[Pixel coordinate grounding data]
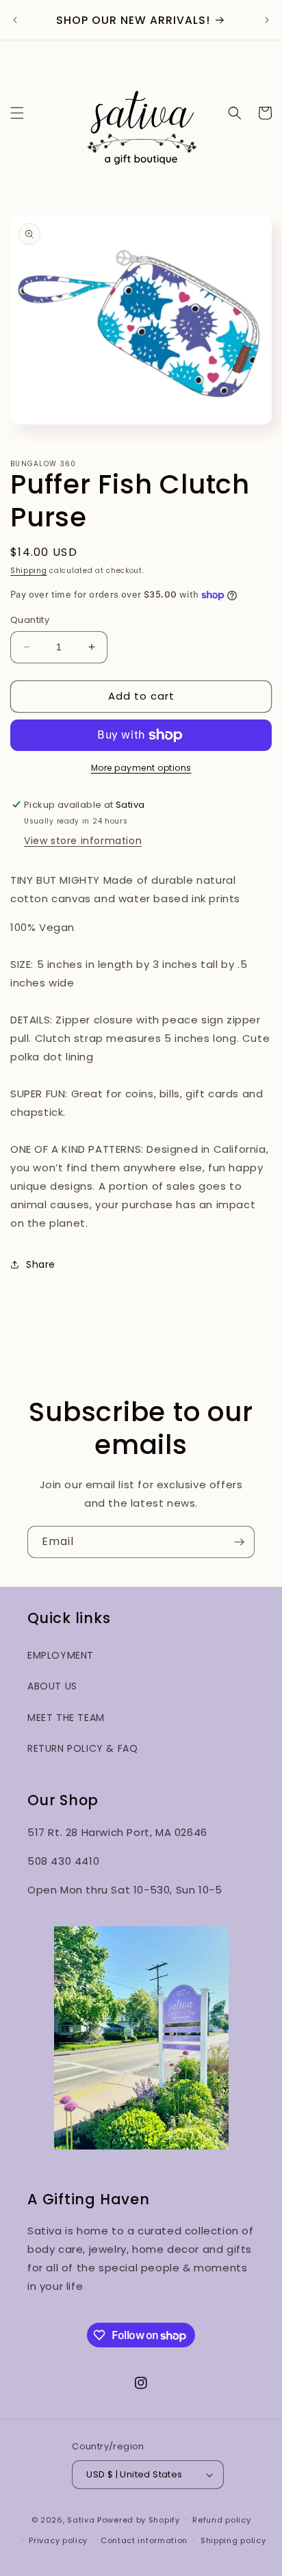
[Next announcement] (267, 20)
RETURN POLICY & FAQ (82, 1748)
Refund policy (221, 2519)
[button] (17, 113)
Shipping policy (233, 2540)
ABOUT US (52, 1686)
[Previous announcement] (15, 20)
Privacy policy (58, 2540)
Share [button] (40, 1264)
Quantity (29, 619)
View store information (83, 840)
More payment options (141, 768)
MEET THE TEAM (66, 1717)
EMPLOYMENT (60, 1655)
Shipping (28, 570)
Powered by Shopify (138, 2519)
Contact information (144, 2540)
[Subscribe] (239, 1542)
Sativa (80, 2519)
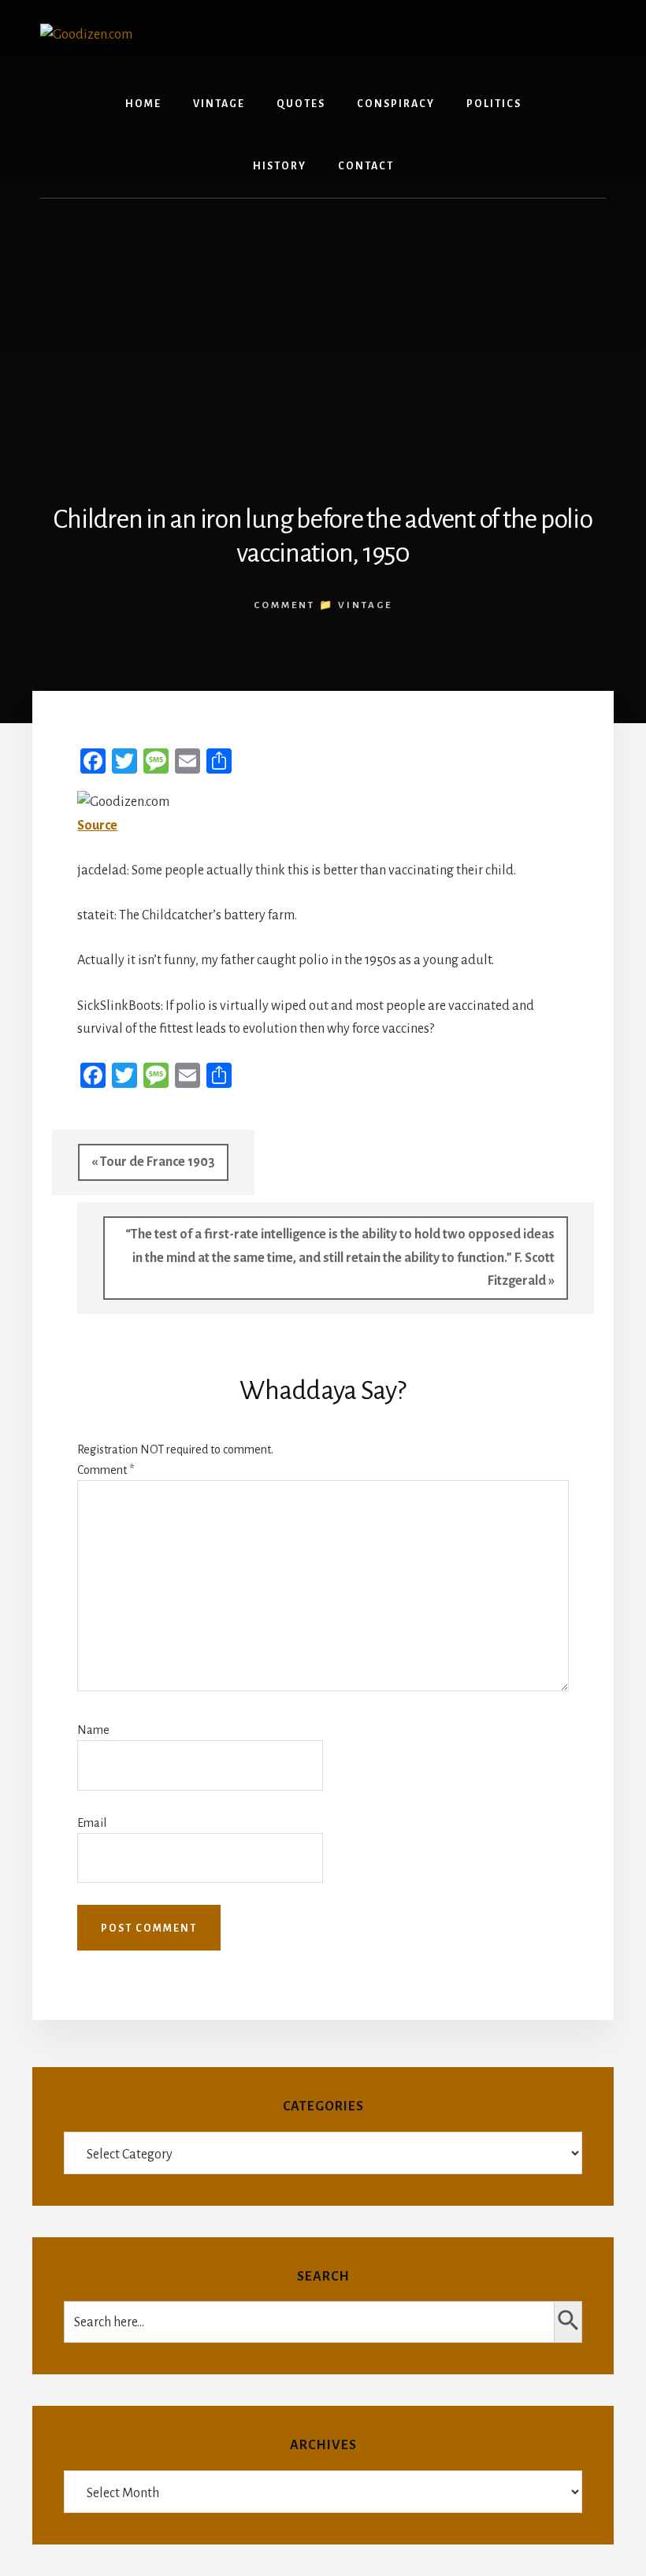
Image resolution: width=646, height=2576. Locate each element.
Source (97, 825)
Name (93, 1730)
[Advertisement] (323, 332)
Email (91, 1823)
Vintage (365, 605)
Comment (105, 1470)
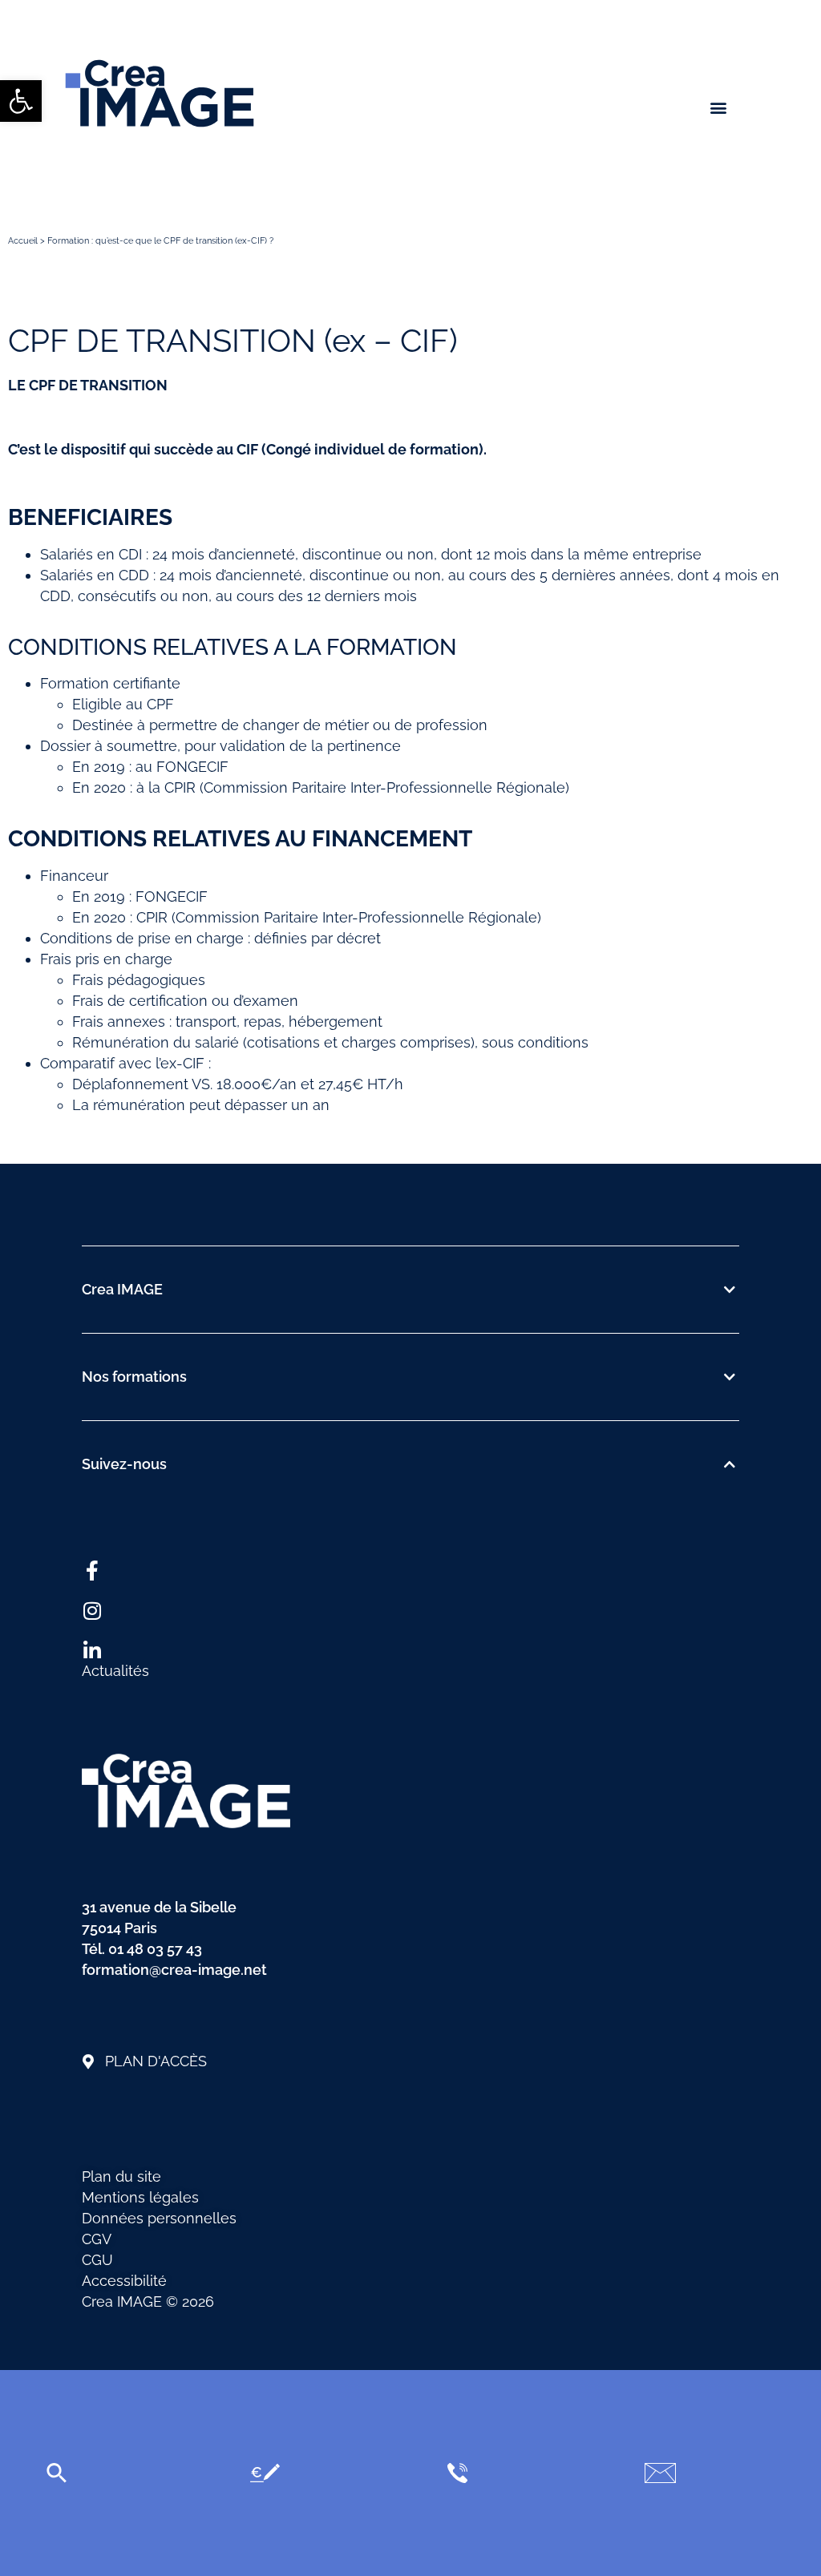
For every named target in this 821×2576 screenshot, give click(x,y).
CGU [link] (97, 2259)
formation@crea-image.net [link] (174, 1969)
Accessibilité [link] (124, 2280)
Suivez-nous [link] (124, 1464)
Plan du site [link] (121, 2176)
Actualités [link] (115, 1670)
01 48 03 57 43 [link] (155, 1948)
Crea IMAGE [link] (122, 1289)
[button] (719, 107)
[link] (21, 101)
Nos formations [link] (134, 1376)
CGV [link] (96, 2239)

■ **TASK ITEM**
Leaving out only the pictures, retype every record exactly.

■ **ANSWER SPACE**
[Next announcement] (267, 20)
RETURN POLICY & FAQ (82, 1748)
Refund policy (221, 2519)
[button] (17, 113)
Shipping policy (233, 2540)
ABOUT US (52, 1686)
[Previous announcement] (15, 20)
Privacy policy (58, 2540)
Share [button] (40, 1264)
Quantity (29, 619)
View store information (83, 840)
More payment options (141, 768)
MEET THE TEAM (66, 1717)
EMPLOYMENT (60, 1655)
Shipping (28, 570)
Powered by Shopify (138, 2519)
Contact information (144, 2540)
[Subscribe] (239, 1542)
Sativa (80, 2519)
Image resolution: width=646, height=2576. Locate each element.
Source (97, 825)
Name (93, 1730)
[Advertisement] (323, 332)
Email (91, 1823)
Vintage (365, 605)
Comment (105, 1470)
For every named target in this 821×2576 screenshot, give click(x,y).
CGU [link] (97, 2259)
formation@crea-image.net [link] (174, 1969)
Accessibilité [link] (124, 2280)
Suivez-nous [link] (124, 1464)
Plan du site [link] (121, 2176)
Actualités [link] (115, 1670)
01 48 03 57 43 [link] (155, 1948)
Crea IMAGE [link] (122, 1289)
[button] (719, 107)
[link] (21, 101)
Nos formations [link] (134, 1376)
CGV [link] (96, 2239)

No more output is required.